Workers may paint or tile or make other physical improvements. Community leaders might cook food for the workers or scrub the windows or do whatever else is needed. Equipment is delivered and installed. All of this over the course of a long weekend.

On Monday, the clinic reopens with a celebration – and a whole new look and feel. And everyone from the service providers to the community members to the patients feel a sense of pride and ownership in the finished product.

“It is amazing that this huge renovation was done within 72 hours, in fact less than 72 hours because you come in here just on Friday and today is Monday and everything is ready,” said of the chiefs in Oyo State in Southwest Nigeria, said as he waited for his improved clinic to open. “We are very happy.”

The impact is felt almost immediately. After one NURHI-led makeover at a health clinic in Kano State in Northwest Nigeria, there was so much demand that the facility now operates on a 24-hour schedule.

In Oyo State, the Akeetan Baale health center saw a 108 percent increase in new family planning adopters in the six months before their February 2017 makeover compared to the six months after. In Kaduna State, the CHC Jaji health center saw a 200 percent increase in new family planning adopters in the six months after their October 2016 makeover. Examples just like there can be found across Nigeria.

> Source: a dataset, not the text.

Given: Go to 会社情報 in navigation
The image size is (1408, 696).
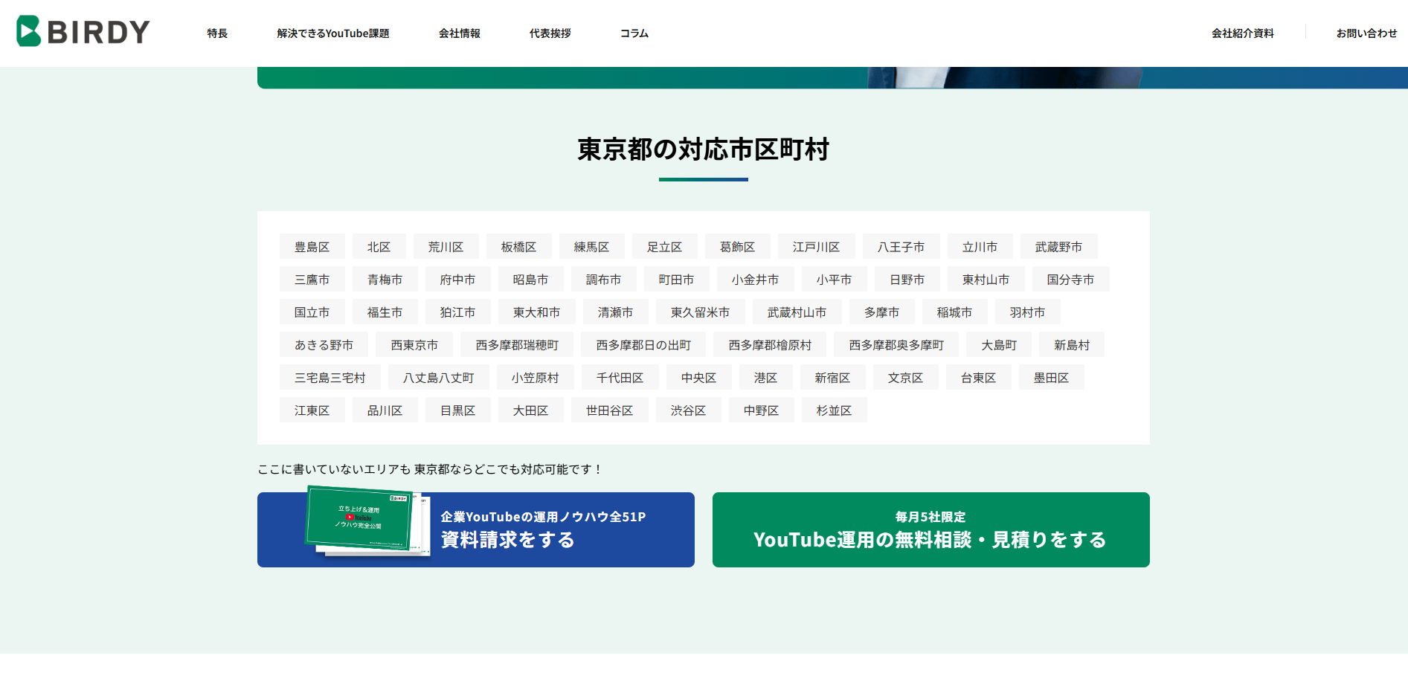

“In every clinic we have performed a makeover, visits are up, especially those for family planning services,” says CCP’s Rael Odengo, the Baltimore-based program officer for NURHI. “These makeovers make it easier for people across Nigeria to adopt modern contraception by transforming their local health clinics in a matter of hours. We have learned that you can make real change in a very short period of time.”

It’s not just a physical makeover. It’s also a psychological transformation.

Abimbola Teniola, a 35-year-old civil servant in Nigeria, was recently nursing her baby at one of the clinics that received a makeover. She has certainly noticed a difference and tells other women she encounters about the benefits of family planning and the contraceptive methods offered in the clinic.

“The treatment I received at the health facility was very welcoming and cordial,” she says. “The environment was also very neat and I had privacy, unlike before where you have to see the nurse in the presence of everyone.”